» Aim of the exercise: Images excluded, reproduce each line of the records exactly as it stands.

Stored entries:
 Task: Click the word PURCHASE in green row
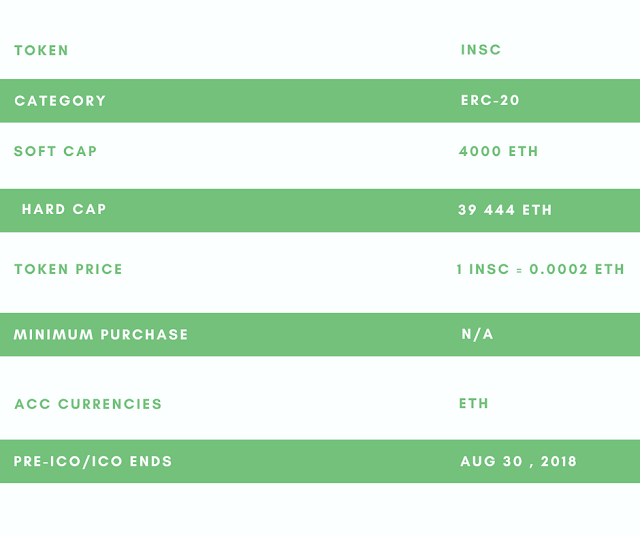pos(144,335)
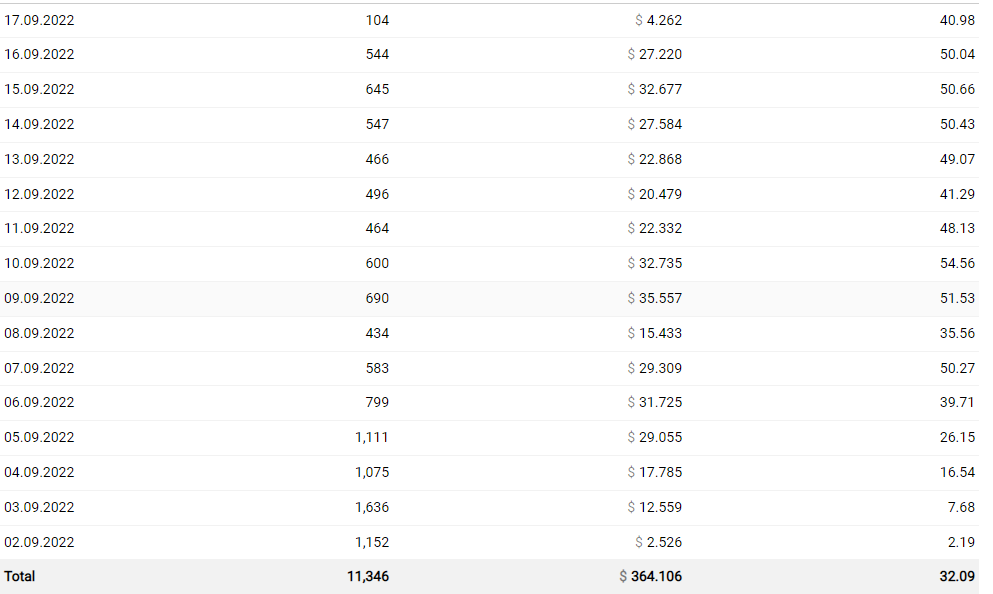Click the $ 29.309 amount
Image resolution: width=993 pixels, height=594 pixels.
(655, 368)
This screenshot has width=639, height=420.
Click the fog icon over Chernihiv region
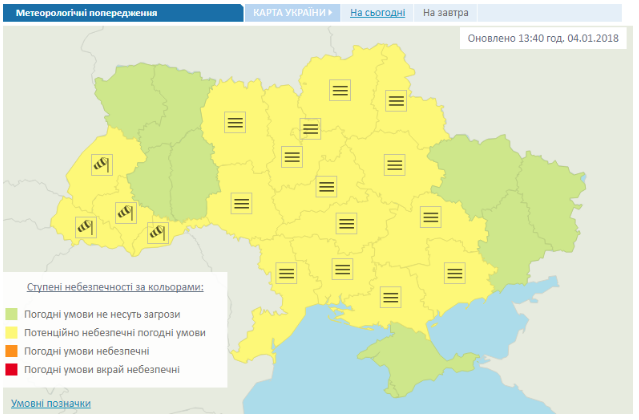click(340, 89)
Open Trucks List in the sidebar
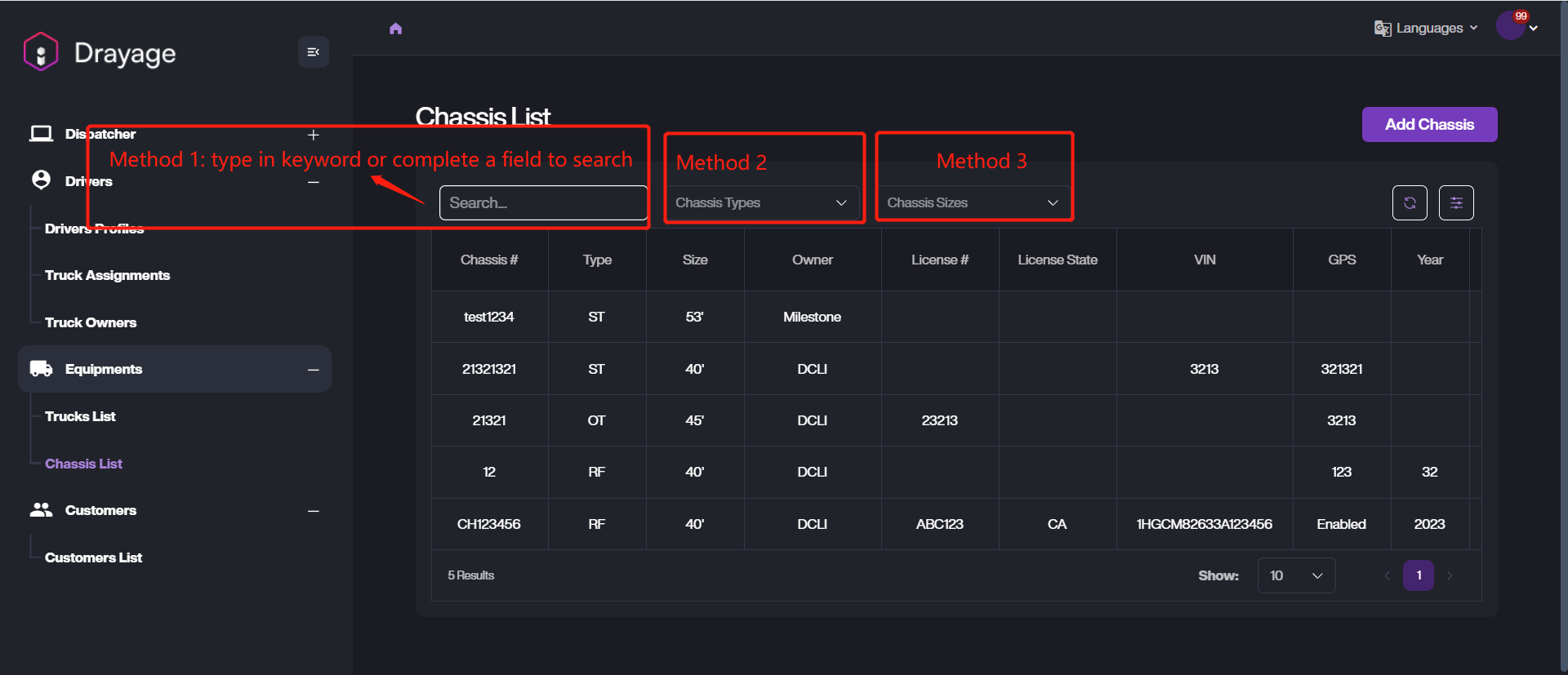The image size is (1568, 675). [80, 416]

» Response:
 Task: Click the word PURCHASE in green row
pos(144,335)
Click the $ 29.309 amount
Image resolution: width=993 pixels, height=594 pixels.
(655, 368)
This screenshot has width=639, height=420.
Click the fog icon over Chernihiv region
click(340, 89)
Open Trucks List in the sidebar
The image size is (1568, 675). [80, 416]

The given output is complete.